BRIEF: Update the part of the records that runs from their start through the line containing "pyautogui.click(x=492, y=26)" by replacing "Where should I click to:" with "Where should I click in order to:", leaving everything else unchanged. Return only those lines.
----------------
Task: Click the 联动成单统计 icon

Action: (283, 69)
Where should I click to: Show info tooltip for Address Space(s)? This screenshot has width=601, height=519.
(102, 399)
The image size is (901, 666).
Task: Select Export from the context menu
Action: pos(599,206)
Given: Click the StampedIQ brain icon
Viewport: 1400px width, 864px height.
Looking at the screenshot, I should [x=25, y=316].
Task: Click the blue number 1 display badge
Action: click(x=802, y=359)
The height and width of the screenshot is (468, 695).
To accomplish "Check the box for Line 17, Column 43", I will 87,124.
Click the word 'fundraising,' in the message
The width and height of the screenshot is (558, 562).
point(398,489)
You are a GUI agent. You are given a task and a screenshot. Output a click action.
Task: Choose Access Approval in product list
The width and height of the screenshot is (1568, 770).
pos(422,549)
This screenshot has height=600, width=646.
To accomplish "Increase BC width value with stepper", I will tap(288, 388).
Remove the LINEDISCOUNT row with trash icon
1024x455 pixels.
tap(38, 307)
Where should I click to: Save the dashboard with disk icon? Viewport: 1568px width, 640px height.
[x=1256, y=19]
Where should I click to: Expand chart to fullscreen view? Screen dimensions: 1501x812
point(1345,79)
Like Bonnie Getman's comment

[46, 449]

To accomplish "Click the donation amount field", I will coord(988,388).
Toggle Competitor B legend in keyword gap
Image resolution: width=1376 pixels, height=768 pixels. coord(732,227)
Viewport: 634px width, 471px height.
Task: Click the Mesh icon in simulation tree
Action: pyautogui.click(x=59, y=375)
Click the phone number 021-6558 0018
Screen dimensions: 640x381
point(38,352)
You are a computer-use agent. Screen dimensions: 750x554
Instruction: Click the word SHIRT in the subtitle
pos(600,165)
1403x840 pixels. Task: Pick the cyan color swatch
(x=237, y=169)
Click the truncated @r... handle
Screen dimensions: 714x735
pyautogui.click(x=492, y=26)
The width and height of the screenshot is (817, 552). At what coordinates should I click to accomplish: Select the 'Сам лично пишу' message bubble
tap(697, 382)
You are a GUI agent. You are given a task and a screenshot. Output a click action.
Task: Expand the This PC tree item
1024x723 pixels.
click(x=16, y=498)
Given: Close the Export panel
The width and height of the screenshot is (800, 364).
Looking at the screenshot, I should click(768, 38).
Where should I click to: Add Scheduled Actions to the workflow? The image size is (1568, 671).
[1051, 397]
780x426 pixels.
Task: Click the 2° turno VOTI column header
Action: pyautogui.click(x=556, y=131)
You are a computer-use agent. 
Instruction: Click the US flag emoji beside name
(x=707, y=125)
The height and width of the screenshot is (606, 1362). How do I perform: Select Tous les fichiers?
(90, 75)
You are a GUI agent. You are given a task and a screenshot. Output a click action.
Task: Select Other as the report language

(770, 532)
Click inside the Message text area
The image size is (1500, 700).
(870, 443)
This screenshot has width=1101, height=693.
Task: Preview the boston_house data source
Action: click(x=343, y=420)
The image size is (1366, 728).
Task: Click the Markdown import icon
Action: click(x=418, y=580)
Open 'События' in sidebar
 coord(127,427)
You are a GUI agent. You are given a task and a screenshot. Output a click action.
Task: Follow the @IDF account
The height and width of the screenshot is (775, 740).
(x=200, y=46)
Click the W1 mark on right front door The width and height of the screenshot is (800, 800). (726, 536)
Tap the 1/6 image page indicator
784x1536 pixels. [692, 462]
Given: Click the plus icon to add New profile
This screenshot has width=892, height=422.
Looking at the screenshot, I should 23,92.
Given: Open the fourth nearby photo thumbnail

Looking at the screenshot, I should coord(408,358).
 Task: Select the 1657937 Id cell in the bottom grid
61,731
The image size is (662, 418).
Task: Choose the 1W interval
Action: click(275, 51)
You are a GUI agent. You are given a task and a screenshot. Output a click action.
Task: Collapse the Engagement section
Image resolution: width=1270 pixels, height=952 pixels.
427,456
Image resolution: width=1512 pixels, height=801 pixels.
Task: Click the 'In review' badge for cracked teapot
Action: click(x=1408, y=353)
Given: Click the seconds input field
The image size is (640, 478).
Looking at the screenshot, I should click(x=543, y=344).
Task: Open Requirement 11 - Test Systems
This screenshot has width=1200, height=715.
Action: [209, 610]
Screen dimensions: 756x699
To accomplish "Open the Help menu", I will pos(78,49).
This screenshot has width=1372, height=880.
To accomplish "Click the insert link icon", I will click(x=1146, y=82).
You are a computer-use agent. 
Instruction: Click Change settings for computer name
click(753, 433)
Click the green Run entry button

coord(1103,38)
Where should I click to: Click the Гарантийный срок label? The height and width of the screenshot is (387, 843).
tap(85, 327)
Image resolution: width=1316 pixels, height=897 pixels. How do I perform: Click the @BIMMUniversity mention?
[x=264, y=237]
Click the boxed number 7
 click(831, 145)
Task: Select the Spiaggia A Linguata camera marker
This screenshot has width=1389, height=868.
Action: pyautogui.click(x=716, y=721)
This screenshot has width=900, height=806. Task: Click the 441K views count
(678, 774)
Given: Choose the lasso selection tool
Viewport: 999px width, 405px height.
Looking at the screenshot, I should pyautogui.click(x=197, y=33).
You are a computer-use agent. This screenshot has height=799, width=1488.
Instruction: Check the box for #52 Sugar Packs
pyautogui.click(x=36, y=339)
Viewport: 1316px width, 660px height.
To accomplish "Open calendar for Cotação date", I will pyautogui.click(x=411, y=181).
----------------
ANSWER TO THIS TASK:
Task: Click the 联动成单统计 icon

Action: (283, 69)
Where should I click in order to: Show info tooltip for Address Space(s)? This screenshot has width=601, height=519.
(102, 399)
The image size is (901, 666).
Task: Select Export from the context menu
Action: pos(599,206)
Given: Click the StampedIQ brain icon
Viewport: 1400px width, 864px height.
Looking at the screenshot, I should [x=25, y=316].
Task: Click the blue number 1 display badge
Action: click(x=802, y=359)
The height and width of the screenshot is (468, 695).
To accomplish "Check the box for Line 17, Column 43", I will 87,124.
Click the word 'fundraising,' in the message
The width and height of the screenshot is (558, 562).
point(398,489)
You are a GUI agent. You are given a task and a screenshot. Output a click action.
Task: Choose Access Approval in product list
The width and height of the screenshot is (1568, 770).
pos(422,549)
This screenshot has height=600, width=646.
To accomplish "Increase BC width value with stepper", I will tap(288, 388).
Remove the LINEDISCOUNT row with trash icon
1024x455 pixels.
tap(38, 307)
Where should I click in order to: Save the dashboard with disk icon? Viewport: 1568px width, 640px height.
[x=1256, y=19]
Where should I click in order to: Expand chart to fullscreen view? Screen dimensions: 1501x812
point(1345,79)
Like Bonnie Getman's comment

[46, 449]

To accomplish "Click the donation amount field", I will coord(988,388).
Toggle Competitor B legend in keyword gap
Image resolution: width=1376 pixels, height=768 pixels. coord(732,227)
Viewport: 634px width, 471px height.
Task: Click the Mesh icon in simulation tree
Action: pyautogui.click(x=59, y=375)
Click the phone number 021-6558 0018
Screen dimensions: 640x381
point(38,352)
You are a computer-use agent. Screen dimensions: 750x554
Instruction: Click the word SHIRT in the subtitle
pos(600,165)
1403x840 pixels. Task: Pick the cyan color swatch
(x=237, y=169)
Click the truncated @r... handle
Screen dimensions: 714x735
pyautogui.click(x=492, y=26)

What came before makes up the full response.